There is a blazing fire in the cartoon, and the crumbling logs in the fire represent the old Jeffersonian republic of the founders that was facing imminent destruction. Written on the logs are “low tariff and world trade”; “United States Constitution”; “states’ rights”; “habeas corpus”; and “free press.”
The Quarterly Review went so far as to say that “there was little difference … between the government of Mr. Lincoln and the Government of Napoleon III.” The reason given for this harsh condemnation was that in the Northern states “scarcely any dared to oppose” the party in power for fear of “a charge of treason”; there has been “the manipulation of elections”; “pitiless conscription”; and “disregard of personal liberty” (in the North, mind you). Moreover, “There is no Parliamentary authority whatever for what has been done. It has been done simply on Mr. Lincoln’s fiat.” He declared himself dictator, in other words, all in the name of promoting “freedom.”
This magazine was just getting started: “Mr. Lincoln is a poor plagiarist in the art of tyranny. There is nothing striking or original in his proceedings; his plan is just like that of any Old-world despot, to crush out adverse opinion by sheer force.” These awful precedents created a situation whereby “it is now the undisputed law of the United States that a President may suspend civil liberty whenever and for as long as he thinks fit.” Wilson, FDR, and George W. Bush, among others, have all proven this prediction to be prescient.
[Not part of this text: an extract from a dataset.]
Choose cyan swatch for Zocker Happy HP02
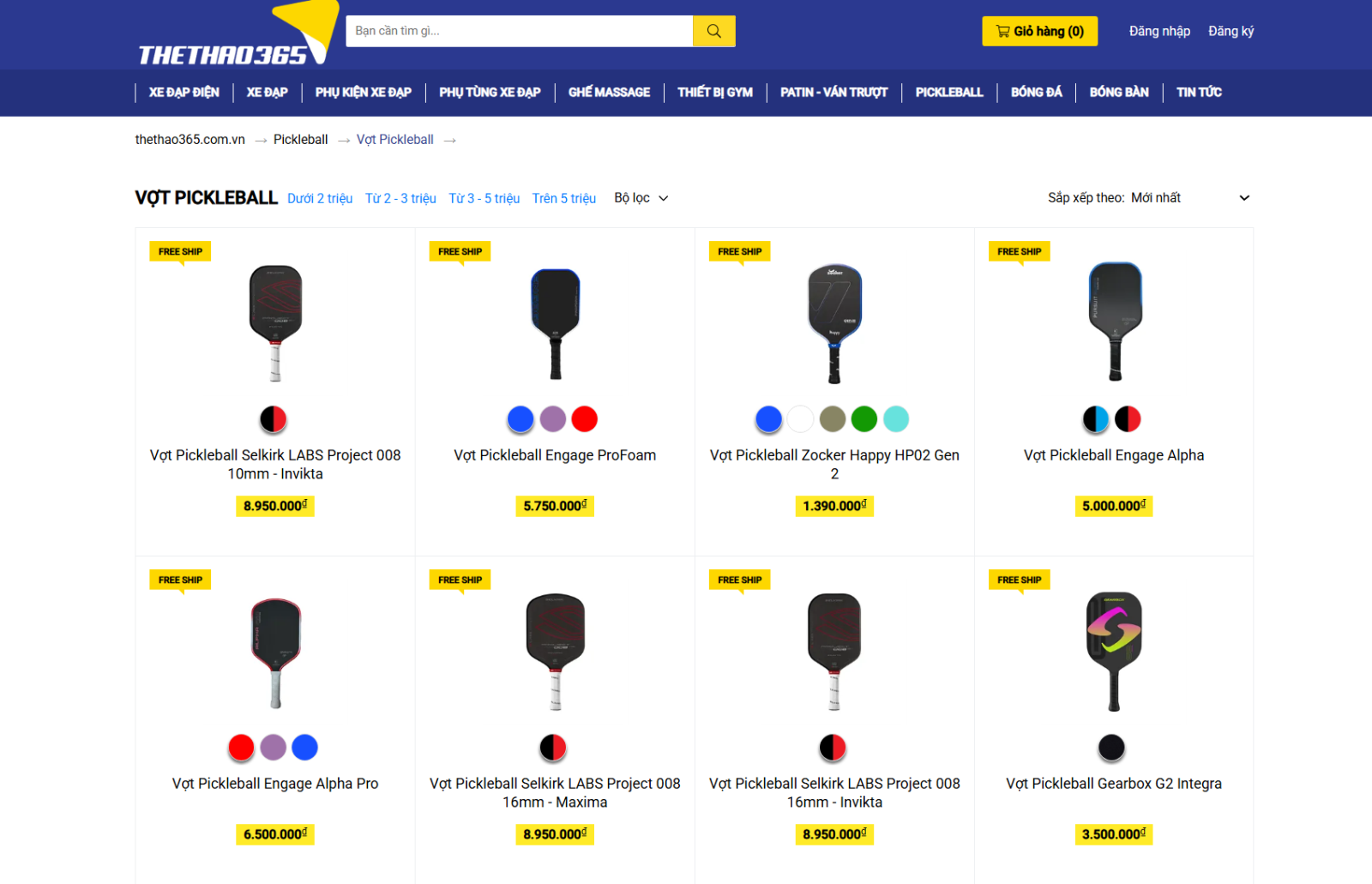 tap(896, 419)
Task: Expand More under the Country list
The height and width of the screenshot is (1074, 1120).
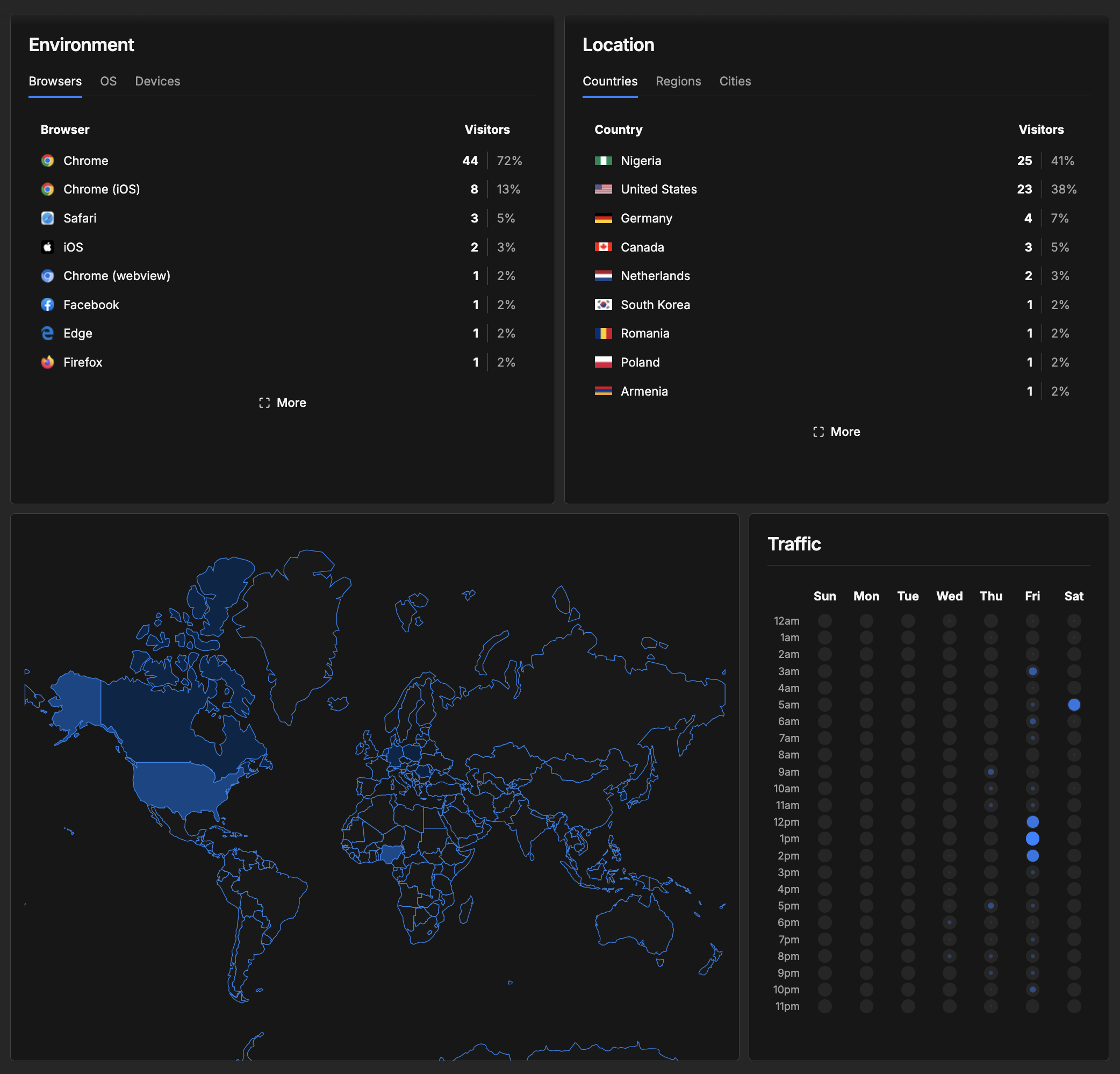Action: pos(836,432)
The prestigious Times (of London) turned against the North as the war proceeded, editorializing that the North was fighting for “nothing more than the old idea of Empire and national grandeur expressed in more specious language.” It harshly condemned the Republican Party for putting “empire above liberty” and having “resorted to political oppression and war rather than suffer any abatement of national power.”
Adams includes a few excerpts from French, Spanish, and Italian publications as well, but they seem quite feeble compared to the extraordinarily well-informed and incredibly well-written British essayists that he surveys.
The most striking thing to me about this collection of essays is how so many of them supported the Southern cause simply because the writers were aware of many of the essential facts about Lincoln, his regime, and the War—facts that most Americans seem completely unaware of. They all knew about his promise of everlasting support for Southern slavery, his eagerness to codify it in the Constitution, his dictatorial destruction of personal liberty in the North, and his waging of a barbaric war on the civilians of the South. They also knew that the Republican Party was the party of political plunder, and that it fully intended to plunder the South economically with protectionist tariffs and corporate welfare funded by a central bank, among other schemes.
These and many other facts have been swept under the rug by generations of American “gatekeepers” in academe and elsewhere. Most Americans today are so ignorant of this period of history that all they know about it is a few of Dishonest Abe’s political slogans and a little nineteenth century Republican Party propaganda. This propaganda is repeated over and over and over again in the public schools, by all the “Lincoln scholars,” and by (mostly) contemporary Republican Party politicians and their media mouthpieces.
The Lincoln Myth is the ideological cornerstone of the American empire and its sole claim to moral authority. Thanks to Charles Adams, we now know that during Lincoln’s time there were a great many highly educated and articulate Europeans who saw this spectacular bundle of lies for what it was.